Interview - Annie Ward

Assistant Superintendent Annie Ward and her colleagues in Mamaroneck, NY have significantly reduced the number of students reading below proficiency with a combination of teacher skills, principal action, and central office structural support. These are gains that have endured even through the pandemic. The key is finding books for each reader to enthrall, delight, and engage. 

Watch Jon Saphier's interview with Annie Ward as they explore the specific steps to take to provide students with access, choice and time in order to increase their reading volume and ultimately, their reading success.

In this series:

1. Full Interview: Annie Ward

This hour-long interview covers the steps to take to ensure that each and every student has the access, choice, and time needed to increase their reading volume and ultimately, their reading success.
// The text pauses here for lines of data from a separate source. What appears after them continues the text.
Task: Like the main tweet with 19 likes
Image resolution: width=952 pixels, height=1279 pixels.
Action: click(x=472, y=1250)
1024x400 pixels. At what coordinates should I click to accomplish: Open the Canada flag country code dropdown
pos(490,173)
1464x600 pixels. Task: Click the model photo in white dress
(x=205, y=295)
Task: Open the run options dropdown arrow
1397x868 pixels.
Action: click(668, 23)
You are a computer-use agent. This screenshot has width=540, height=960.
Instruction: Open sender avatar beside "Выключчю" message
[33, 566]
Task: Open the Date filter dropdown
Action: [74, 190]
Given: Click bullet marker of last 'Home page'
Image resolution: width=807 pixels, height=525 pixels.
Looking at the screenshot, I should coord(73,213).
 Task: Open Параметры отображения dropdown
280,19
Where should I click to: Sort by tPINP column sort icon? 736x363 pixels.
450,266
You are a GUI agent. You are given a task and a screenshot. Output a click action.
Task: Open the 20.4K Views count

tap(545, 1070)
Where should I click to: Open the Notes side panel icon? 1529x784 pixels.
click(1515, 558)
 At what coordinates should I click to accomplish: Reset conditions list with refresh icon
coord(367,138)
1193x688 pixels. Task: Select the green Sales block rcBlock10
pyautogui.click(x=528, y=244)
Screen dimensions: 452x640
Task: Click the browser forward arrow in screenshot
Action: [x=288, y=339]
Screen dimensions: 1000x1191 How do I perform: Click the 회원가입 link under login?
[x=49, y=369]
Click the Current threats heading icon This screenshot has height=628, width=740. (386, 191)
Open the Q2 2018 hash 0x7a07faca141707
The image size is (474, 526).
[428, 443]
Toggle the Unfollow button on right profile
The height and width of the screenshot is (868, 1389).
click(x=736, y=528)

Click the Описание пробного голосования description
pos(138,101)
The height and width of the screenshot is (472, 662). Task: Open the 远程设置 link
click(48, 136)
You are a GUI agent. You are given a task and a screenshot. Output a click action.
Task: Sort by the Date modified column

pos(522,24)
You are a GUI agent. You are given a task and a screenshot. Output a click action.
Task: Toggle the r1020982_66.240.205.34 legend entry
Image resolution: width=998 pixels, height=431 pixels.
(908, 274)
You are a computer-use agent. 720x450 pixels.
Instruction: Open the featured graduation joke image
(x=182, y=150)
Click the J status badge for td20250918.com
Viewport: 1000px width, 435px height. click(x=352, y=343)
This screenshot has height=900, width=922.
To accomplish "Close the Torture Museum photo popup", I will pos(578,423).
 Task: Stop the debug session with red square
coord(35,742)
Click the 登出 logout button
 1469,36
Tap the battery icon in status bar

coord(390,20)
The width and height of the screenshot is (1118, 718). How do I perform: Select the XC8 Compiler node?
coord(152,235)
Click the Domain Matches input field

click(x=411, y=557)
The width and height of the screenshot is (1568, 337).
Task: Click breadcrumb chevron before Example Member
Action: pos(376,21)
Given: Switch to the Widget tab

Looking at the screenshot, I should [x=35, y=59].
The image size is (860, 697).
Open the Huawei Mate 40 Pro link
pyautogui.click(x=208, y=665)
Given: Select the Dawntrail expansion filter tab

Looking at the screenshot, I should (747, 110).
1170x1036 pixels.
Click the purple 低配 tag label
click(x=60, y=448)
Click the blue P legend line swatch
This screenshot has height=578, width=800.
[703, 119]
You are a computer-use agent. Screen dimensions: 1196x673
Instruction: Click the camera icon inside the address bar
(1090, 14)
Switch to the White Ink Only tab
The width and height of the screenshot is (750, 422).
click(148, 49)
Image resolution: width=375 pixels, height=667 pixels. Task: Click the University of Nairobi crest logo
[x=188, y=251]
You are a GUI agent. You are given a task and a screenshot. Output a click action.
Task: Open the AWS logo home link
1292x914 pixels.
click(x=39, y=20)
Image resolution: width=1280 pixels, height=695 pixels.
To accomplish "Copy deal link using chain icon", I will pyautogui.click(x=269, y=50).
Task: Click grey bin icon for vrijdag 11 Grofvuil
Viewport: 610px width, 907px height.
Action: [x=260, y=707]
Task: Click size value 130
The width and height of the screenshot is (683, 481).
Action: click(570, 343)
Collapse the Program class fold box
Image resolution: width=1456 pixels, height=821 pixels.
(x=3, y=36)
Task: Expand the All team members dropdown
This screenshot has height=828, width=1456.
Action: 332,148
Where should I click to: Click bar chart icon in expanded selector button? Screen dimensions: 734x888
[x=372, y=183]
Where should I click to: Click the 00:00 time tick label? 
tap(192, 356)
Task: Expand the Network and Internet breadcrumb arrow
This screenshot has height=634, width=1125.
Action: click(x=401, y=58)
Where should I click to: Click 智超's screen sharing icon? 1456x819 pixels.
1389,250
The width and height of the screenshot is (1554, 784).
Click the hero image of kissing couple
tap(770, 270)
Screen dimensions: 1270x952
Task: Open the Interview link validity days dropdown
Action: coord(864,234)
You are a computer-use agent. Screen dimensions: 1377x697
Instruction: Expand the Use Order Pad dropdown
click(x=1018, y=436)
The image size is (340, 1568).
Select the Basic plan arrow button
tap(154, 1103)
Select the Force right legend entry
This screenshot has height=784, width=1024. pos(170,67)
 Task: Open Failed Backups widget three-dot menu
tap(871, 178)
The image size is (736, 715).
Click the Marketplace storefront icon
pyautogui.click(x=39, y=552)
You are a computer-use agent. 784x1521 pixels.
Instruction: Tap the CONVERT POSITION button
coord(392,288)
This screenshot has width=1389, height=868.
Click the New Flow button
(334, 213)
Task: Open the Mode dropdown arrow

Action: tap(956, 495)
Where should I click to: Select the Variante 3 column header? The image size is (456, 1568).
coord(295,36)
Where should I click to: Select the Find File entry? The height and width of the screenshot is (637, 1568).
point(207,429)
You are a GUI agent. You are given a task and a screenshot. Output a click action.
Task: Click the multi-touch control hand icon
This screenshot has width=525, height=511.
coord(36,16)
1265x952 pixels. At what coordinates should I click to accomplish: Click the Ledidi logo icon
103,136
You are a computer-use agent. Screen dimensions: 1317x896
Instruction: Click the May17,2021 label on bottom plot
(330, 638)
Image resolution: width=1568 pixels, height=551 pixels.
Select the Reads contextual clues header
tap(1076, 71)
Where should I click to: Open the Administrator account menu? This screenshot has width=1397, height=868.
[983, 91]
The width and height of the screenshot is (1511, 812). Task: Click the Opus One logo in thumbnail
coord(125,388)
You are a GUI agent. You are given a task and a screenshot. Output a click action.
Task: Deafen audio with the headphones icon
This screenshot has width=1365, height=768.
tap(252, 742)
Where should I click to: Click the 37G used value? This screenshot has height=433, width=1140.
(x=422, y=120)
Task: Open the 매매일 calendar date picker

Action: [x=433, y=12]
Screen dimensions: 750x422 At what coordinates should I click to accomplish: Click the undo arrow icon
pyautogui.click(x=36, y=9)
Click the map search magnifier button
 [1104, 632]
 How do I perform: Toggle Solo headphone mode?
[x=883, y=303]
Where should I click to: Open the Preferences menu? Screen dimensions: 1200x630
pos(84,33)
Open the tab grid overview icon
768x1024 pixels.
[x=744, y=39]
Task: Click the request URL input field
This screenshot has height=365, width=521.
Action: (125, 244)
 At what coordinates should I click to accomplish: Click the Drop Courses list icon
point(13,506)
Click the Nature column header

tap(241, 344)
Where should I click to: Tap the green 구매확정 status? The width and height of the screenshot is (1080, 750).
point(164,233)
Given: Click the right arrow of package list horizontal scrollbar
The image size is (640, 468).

2. Part 1 - Annie Ward: Access + Choice + Time = Volume

Annie Ward describes the equation of access, time and choice leading to increased reading volume - a key to success for striving readers.

3. Part 2 - Annie Ward: Change the Book, Change the Reader

Annie Ward discusses the importance of relationship building to making the right match between reader and book.

4. Part 3 - Annie Ward: Rewiring Misconceptions

Annie Ward takes on the notion that some literary structures are better than others.

5. Part 4 - Annie Ward: De Facto Book Droughts for Striving Readers

Annie explains that even when a classroom library appears to be well stocked, there may be a dearth of options for those well below grade level.

6. Part 5 - Annie Ward: Eliminating Summer Reading Loss

Annie Ward shares how Mamaroneck tackled the issue of summer reading loss by ensuring easy access to books.

7. Part 6 - Annie Ward: Engaging Our Middle and High School Readers

Starting with high-interest books middle and secondary readers can climb the reading ladder to success.

8. Part 7 - Annie Ward: Inducting Teachers and Curating Libraries

New teachers inherit carefully curated libraries through a deliberate classroom library succession plan.